Multiple techniques — code-level scanning, dependency scanning, and security reviews — are used to find and remediate vulnerabilities. Findings are prioritized by severity and risk, and remediated against a defined timeline:

| Severity | Remediation target |
| --- | --- |
| Critical | 15 days |
| High | 30 days |
| Medium | 90 days |
| Low | 180 days |
| Informational | As needed |

## Operational & enterprise security

- **Endpoint protection** — company devices run anti-malware protection with monitored security alerts, and a managed-device configuration enforces disk encryption, screen locks, and timely software updates.
- **Identity & access management** — staff access is granted by role and deprovisioned when it is no longer needed; multi-factor authentication is required to reach internal applications.
- **Security education** — personnel receive security training on onboarding and on an ongoing basis, including briefings on issues that need attention.

## API keys

API keys are the primary credential for the platform. MailBlastr is built to keep them safe and to limit the blast radius if one leaks:

- Keys are shown **once** at creation. MailBlastr stores only a hash, so a key can never be retrieved again — rotate by creating a new one and deleting the old.
- Keys can be scoped to **full access** or **sending-only**, so a key embedded in an app that only sends mail cannot read your domains, contacts, or logs. See [API keys](https://www.mailblastr.com/docs/api-keys/overview).
- A leaked or unused key should be revoked immediately via [DELETE /api-keys/:id](https://www.mailblastr.com/docs/api/api-keys-delete) — revocation takes effect right away.
- Treat keys like passwords: keep them in a secret manager or environment variable, never in source control, client-side code, or shell history.

## Sending authentication

Strong sender authentication protects both your recipients and your domain reputation. MailBlastr requires you to verify a domain before sending from it, which means publishing DNS records for:

- **SPF** — authorizes MailBlastr's infrastructure to send on your domain's behalf.
- **DKIM** — cryptographically signs each message so receivers can confirm it wasn't altered in transit and genuinely came from you.
- **DMARC** (recommended) — tells receivers how to treat mail that fails SPF/DKIM, and gives you reporting.

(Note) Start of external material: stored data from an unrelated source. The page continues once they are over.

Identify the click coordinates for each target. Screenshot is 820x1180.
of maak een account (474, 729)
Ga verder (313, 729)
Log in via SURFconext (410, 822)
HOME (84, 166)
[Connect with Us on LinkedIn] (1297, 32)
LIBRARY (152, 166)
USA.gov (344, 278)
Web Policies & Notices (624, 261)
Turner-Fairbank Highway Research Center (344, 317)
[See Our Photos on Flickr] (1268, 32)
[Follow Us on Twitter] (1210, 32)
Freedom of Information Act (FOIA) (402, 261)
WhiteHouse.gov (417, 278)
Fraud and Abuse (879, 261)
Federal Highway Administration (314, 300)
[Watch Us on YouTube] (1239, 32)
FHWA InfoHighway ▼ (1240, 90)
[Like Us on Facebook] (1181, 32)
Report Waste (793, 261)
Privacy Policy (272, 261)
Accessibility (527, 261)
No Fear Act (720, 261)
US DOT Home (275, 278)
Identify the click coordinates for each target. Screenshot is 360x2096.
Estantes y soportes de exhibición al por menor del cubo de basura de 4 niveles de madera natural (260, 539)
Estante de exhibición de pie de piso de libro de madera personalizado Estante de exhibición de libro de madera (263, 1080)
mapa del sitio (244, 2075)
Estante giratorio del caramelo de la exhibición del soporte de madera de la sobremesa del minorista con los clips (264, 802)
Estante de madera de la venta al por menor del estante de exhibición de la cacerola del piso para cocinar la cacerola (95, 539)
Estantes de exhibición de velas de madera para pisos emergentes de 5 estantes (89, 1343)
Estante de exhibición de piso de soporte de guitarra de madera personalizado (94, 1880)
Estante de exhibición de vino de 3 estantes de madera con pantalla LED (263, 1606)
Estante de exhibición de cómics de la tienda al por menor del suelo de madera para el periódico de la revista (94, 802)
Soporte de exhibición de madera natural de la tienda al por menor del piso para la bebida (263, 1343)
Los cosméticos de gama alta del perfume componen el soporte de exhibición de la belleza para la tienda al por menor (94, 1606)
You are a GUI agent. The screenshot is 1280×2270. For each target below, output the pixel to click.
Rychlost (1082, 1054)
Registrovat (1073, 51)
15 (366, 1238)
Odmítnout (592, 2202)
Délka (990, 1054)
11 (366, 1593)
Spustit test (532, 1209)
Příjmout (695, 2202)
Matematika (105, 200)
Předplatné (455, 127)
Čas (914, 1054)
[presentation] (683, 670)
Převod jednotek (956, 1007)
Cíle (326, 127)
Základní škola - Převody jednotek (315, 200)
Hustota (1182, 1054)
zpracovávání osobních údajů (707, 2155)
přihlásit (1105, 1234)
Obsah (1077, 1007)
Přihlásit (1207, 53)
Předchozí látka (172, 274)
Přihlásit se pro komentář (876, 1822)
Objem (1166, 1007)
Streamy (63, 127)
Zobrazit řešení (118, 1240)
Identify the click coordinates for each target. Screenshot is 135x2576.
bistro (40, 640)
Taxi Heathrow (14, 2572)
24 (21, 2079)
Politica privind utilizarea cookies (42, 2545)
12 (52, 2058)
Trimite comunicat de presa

See [Domains](https://www.mailblastr.com/docs/domains/managing) for the exact records and the verification flow.

## Webhook security

Every webhook delivery is signed so your endpoint can prove a payload genuinely came from MailBlastr and wasn't tampered with. Verify the signature over the **raw** request body before acting on any event, and reject anything that doesn't match. See [Webhooks](https://www.mailblastr.com/docs/webhooks/overview) and the verification recipe under [Examples](https://www.mailblastr.com/docs/resources/examples).

## Recipient protection

Several controls exist specifically to protect recipients and your sender reputation, and they are enforced on every send path:

- An account-wide [suppression list](https://www.mailblastr.com/docs/emails/suppressions) skips addresses that bounced, complained, or unsubscribed.
- Permanent (hard) bounces and spam complaints **auto-suppress** the recipient — see [Email bounces](https://www.mailblastr.com/docs/emails/bounces).
- Campaigns inject an RFC 8058 one-click unsubscribe automatically — see [Unsubscribe links](https://www.mailblastr.com/docs/emails/unsubscribe).
- Attachment `path` URLs are fetched through an **SSRF-guarded** client, and custom header values are sanitized to prevent header injection.

## Reporting a vulnerability

If you discover a security issue, please report it responsibly rather than disclosing it publicly. Email the details — steps to reproduce, affected endpoints, and any proof of concept — to **security@mailblastr.com**, and allow time for a fix before going public. We do not pursue legal action against good-faith research that respects user privacy and avoids data destruction.

> **Warning:** Never include real recipient data, live API keys, or other people's personal information in a vulnerability report. Redact or use test data.